A thiol–ene click chemistry-mediated space-maintaining Janus collagen membrane for GBR with antibacterial, immunomodulatory, and proangiogenic functions

Abstract

Resorbable collagen membranes are widely used for guided bone regeneration (GBR) but suffer from premature degradation, inadequate space maintenance, and poor infection and osteoimmune regulation in a bacteria-rich oral environment. Herein, we developed a hydrophobic, antibacterial, anti-inflammatory Janus membrane (HAA-JM) on a clinical collagen platform, directionally engineering soft-tissue and bone-facing sides.
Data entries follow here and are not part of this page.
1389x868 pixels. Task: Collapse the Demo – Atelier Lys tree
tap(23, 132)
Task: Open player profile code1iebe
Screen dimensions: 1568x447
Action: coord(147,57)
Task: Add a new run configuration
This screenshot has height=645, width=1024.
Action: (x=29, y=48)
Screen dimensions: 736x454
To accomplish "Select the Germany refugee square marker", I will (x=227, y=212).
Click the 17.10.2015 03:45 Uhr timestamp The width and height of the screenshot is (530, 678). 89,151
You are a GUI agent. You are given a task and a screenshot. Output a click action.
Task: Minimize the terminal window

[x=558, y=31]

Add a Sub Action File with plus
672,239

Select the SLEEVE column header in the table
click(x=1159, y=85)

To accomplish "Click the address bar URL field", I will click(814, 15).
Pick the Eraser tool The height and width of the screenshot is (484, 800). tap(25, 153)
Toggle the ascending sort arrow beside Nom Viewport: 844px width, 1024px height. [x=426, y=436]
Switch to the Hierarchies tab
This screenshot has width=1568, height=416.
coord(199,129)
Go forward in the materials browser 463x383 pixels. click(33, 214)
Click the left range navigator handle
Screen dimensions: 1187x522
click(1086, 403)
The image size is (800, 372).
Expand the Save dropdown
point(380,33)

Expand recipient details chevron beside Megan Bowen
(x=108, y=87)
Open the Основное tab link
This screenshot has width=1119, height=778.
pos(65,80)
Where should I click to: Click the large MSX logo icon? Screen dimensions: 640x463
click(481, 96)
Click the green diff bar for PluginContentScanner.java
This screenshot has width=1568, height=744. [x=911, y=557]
Via silane coupling and thiol–ene click chemistry, the outer surface was grafted with perfluoroalkyl groups, enhancing wet mechanical strength and anti-collapse performance and slowing enzymatic degradation. The hydrophilic inner surface retains porous collagen architecture, functionalized with antibacterial peptide IK8 and immunomodulatory peptide WKYMVm. The HAA-JM exhibits excellent cytocompatibility and hemocompatibility and potent antibacterial/anti-biofilm activity against Escherichia coli (E. coli) and methicillin-resistant Staphylococcus aureus (MRSA), promotes M1-to-M2 macrophage polarization, and supports endothelial tube formation. In MRSA-challenged rat premaxillary defects, the HAA-JM mitigates infection and membrane complications, maintains in situ stability, and significantly improves the bone volume fraction and mineral density versus conventional collagen membranes. Subcutaneous implantation confirms prolonged in vivo presence with favourable tissue/systemic responses. This Janus amphiphilic membrane integrates extended space maintenance, infection control, and osteoimmune modulation, offering a promising solution to overcome the limitations of current resorbable GBR membranes in infection-prone oral environments.